US dollar/euro. The recent break to a fresh 14-year price low after 21 months of consolidation opens the way for a move towards parity in the EUR/USD rate in the next few months. Still, growth in the US is likely to be hurt in the coming months by the ongoing tightening in monetary conditions brought about by the stronger USD and the rise in interest rates before the positive impact of a potential US fiscal stimulus kicks in. Coupled with our relatively cautious expectations for the Fed funds rate, the scope for a sustained break below parity in the EUR/USD rate is limited in the first half of 2017.

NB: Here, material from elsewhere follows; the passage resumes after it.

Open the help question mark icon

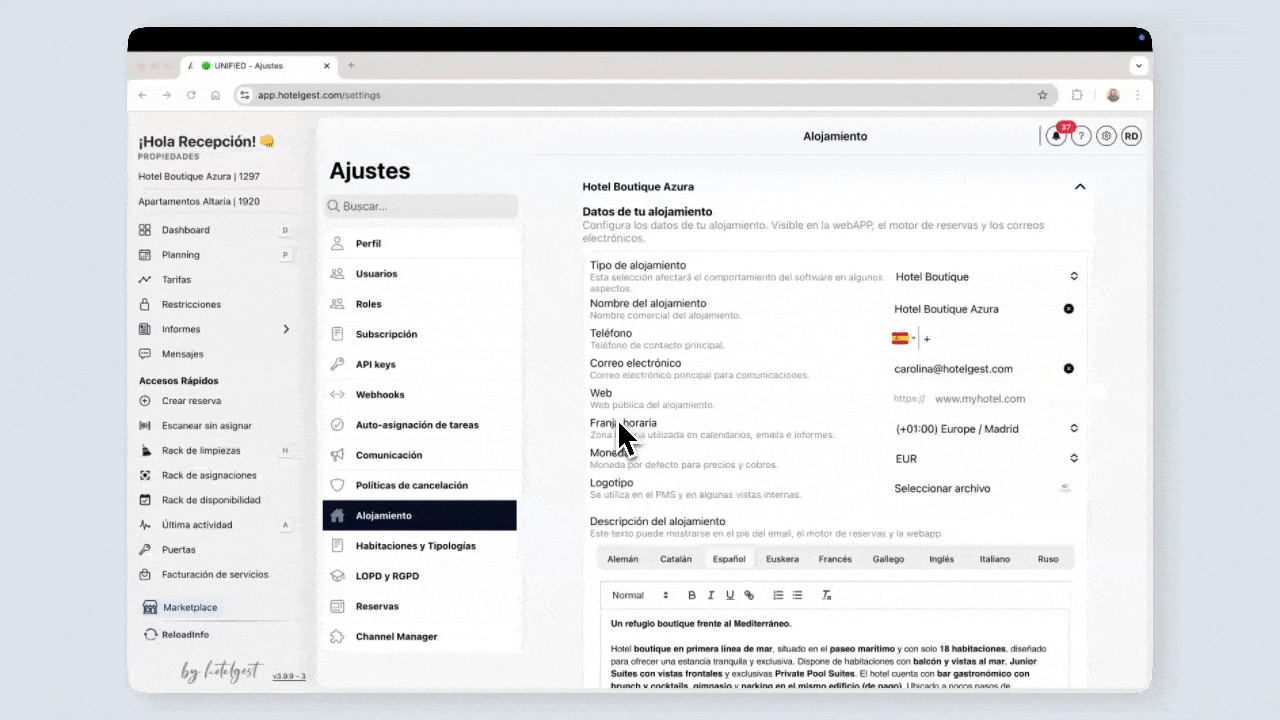[1081, 137]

Meanwhile, the decision this month by the European Central Bank (ECB) to extend quantitative easing should curb any sharp increase in long-term nominal rates just when upward pressures are building in US long-term rates. Consequently, both real long-term and short-term rate differentials call for a lower euro against the US dollar.
Yen. Long-term real rate divergence means prospects are negative for the Japanese yen in 2017. Indeed, increasing price pressures, the hard cap on the 10-year yield and the Bank of Japan’s (BoJ) commitment to inflation overshooting should mean significant downward pressure on Japanese long-term real rates next year. Given our scenario of robust risk appetite in 2017, the USD/JPY rate is likely to test, and potentially exceed, its 2015’s top of around JPY125 per USD.
British pound. The Bank of England’s (BoE) current neutral stance is unlikely to change in the next few months given moderate growth in activity and recent sterling appreciation has slightly damped the inflation outlook. How Brexit negotiations evolve and their impact on the economy will remain the key driver in the British pound’s performance. Caution is warranted, but the large undervaluation of the GBP (by almost 30% compared with the US dollar based on purchasing power parity taking account of consumer inflation) and the BoE’s limited tolerance for above-target inflation should limit the GBP’s downside potential.
Swiss franc. The downward pressure on the euro should weigh on the EUR/CHF rate. As the Swiss National Bank (SNB) seems to be placing more emphasis on the franc’s trade-weighted basis value, it may be willing to tolerate CHF appreciation against the EUR as long as it is offset by depreciation against the USD. However, the SNB is unlikely to tolerate too strong an appreciation of the Swiss franc against the euro.